Publication: China Brief Volume: 9 Issue: 21

Frodoo nuclear facility near Qom

On September 15, a task force co-chaired by Senator Charles Robb (D-VA) and Senator Daniel Coats (R-IN) at the Bipartisan Policy Center released a report [1], calling on President Barack Obama to devise a tougher strategy to prevent a nuclear Iran.  The subtitle of the report is “Time is Running Out” and it draws the conclusion that, “time is running out, and we [United States] need to adopt a more robust strategy in order to prevent both a nuclear Iran, and an Israeli military strike” (Voice of America, September 15).  This report comes on the heels of the International Atomic Energy Agency (IAEA) report and secret annex, released in August, entitled “Possible Military Dimensions of Iran’s Nuclear Program,” which stated that Iran will attain breakout capacity within 3-6 months (by November 2009 to February 2010) and that it was working on nuclear warhead designs [2]. While such startling revelations have prompted some Israeli politicians to ratchet up war talks, some members of the Six Power Talk (i.e. Britain, China, France, Germany, Russia and the United States) (P5+1) are still placing their hope on tougher sanctions of refined petroleum products to Iran if talks do not yield positive results by the end of the year. Beijing has so far resisted calls for stiffer sanctions—acceding only to restrictions on trade in nuclear-related materials and orders to freeze the overseas assets of some Iranian companies.

Meanwhile, Iran appears to be taking a leaf out of the playbook of its strategic ally, North Korea, and using the Six Power Talk (and Six Party Talks) to run out the clock before achieving nuclear breakout capacity. Unless China, along with Russia, are convinced to join the rest of the parties and become a responsible stakeholder and pass UNSC resolutions for tougher sanctions, the Iran nuclear merry-go-round will go on. For its part, Moscow seems to have signalled its willingness to go along with tougher sanctions if Iran does not implement the Geneva result (Financial Times, October 13).
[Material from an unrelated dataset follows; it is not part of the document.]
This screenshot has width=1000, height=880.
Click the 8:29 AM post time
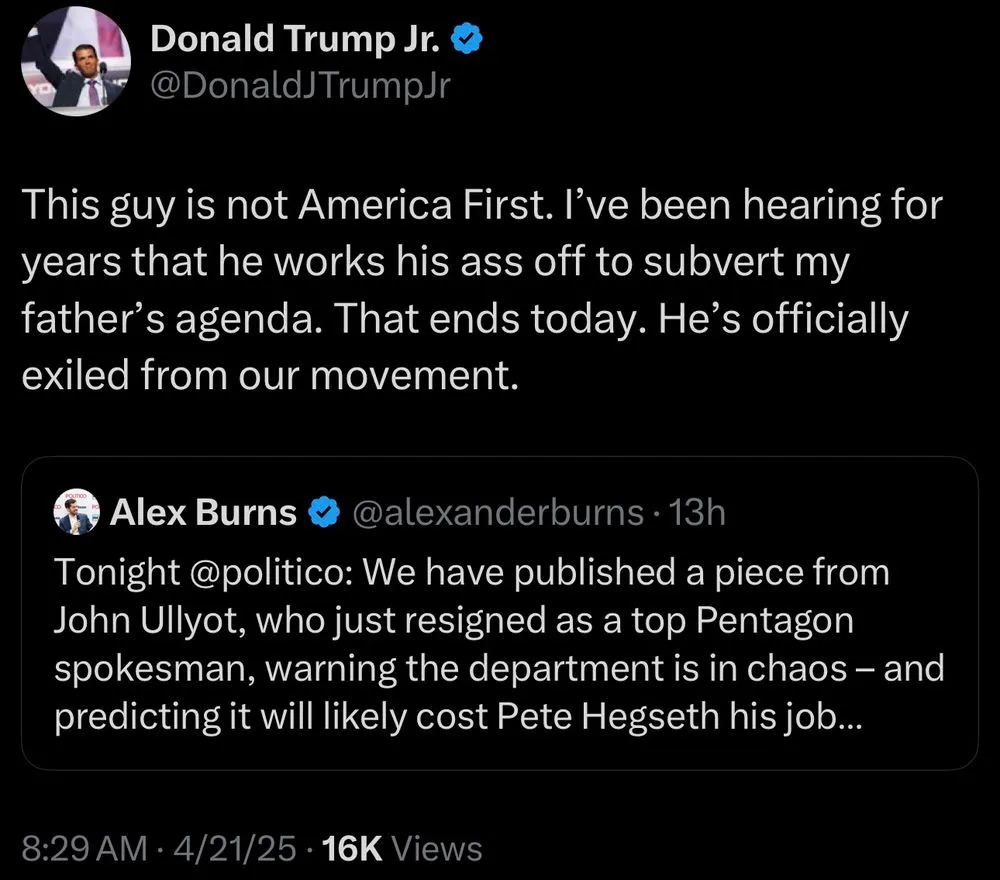tap(86, 849)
To understand the likelihood of China agreeing to apply sanctions on Iran, it is important to examine Sino-Iran relations to gauge China’s perceived costs and benefits of this action.
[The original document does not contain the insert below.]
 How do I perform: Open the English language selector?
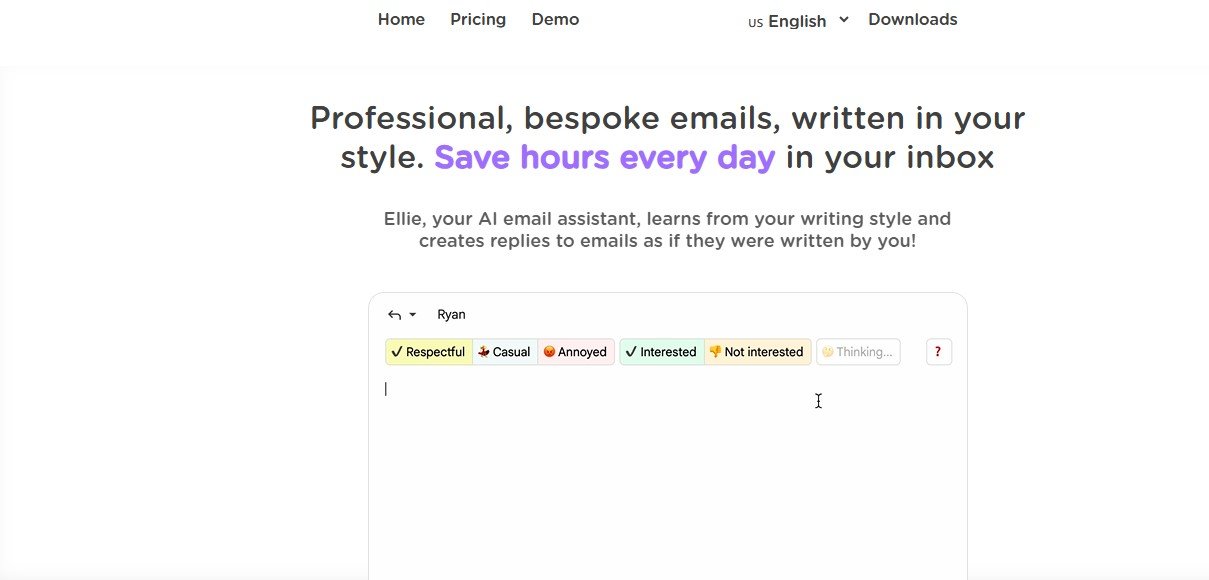[x=797, y=21]
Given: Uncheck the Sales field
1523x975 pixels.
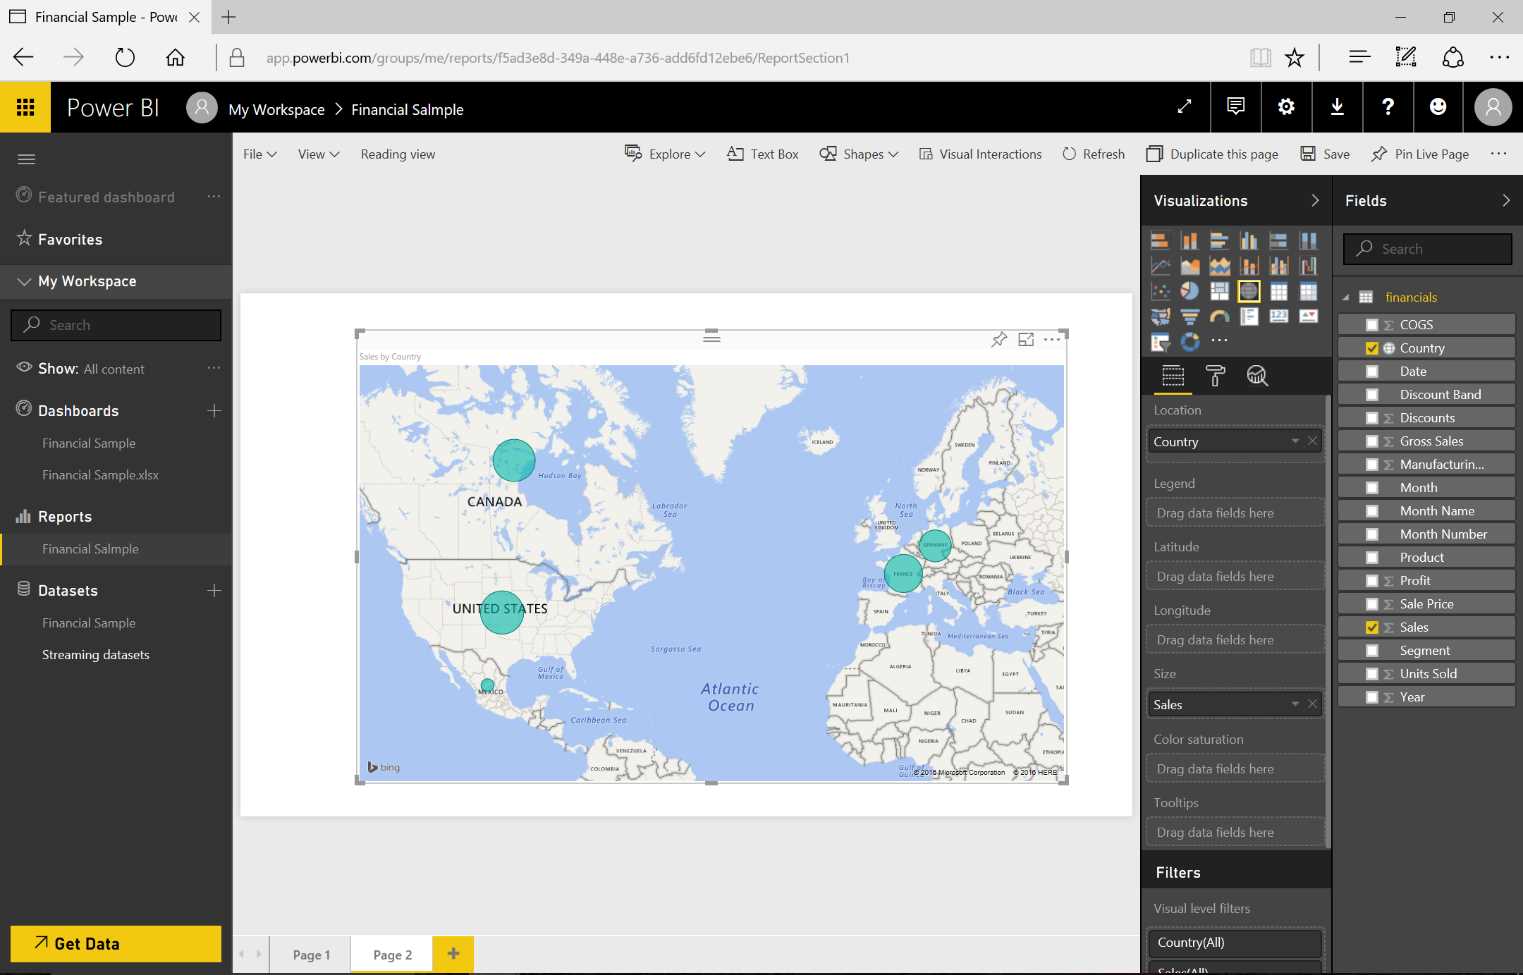Looking at the screenshot, I should click(1374, 627).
Iran in China’s Strategic Calculus

In 1993, China became a net importer of oil, and its rapid economic growth fueled by its increasing energy consumption has placed it as the second biggest energy consumer in the world, after the United States.  Yet, maritime supplies of oil are under the stewardship of the dominant naval power—the United States—that controls sea-lanes of communications (SLOC), and which also views China as a peer competitor.  As such, China is worried about (1) U.S. restriction of China’s oil imports over a Taiwan clash and (2) events abroad that may lead to price volatility hurting the Chinese economy.  In 2000, an article published by the prestigious Chinese Society for Strategy and Management (CSSM) under its influential Strategy and Management Journal recommended that China’s strategy in the Persian Gulf should be to continue to align with Iran [3].  According to the article’s author, Tang Shiping, an associate research fellow at the Chinese Academy of Social Sciences (CASS)—a leading government think-tank—the United States already controls the west bank of oil rich Persian Gulf via its pro-American proxies (e.g. Saudi Arabia and smaller Gulf states). Thus, according to Tang’s analysis, the Gulf is in effect an “internal sea” for the United States, and challenges to that position are likely to fail. Yet, if China and Russia expand relations with Iran, they could maintain a “minimum balance” to thwart U.S. moves. Since securing oil imports from the Gulf requires both U.S.-controlled west bank and the China-Russia supported Iranian east bank, this axis would prevent the United States from implementing oil embargoes against other countries. If the United States and China should ever have a military clash over Taiwan, Washington would not shut off China’s Gulf oil supplies since China, Russia, and Iran control the Gulf’s “east bank” [4].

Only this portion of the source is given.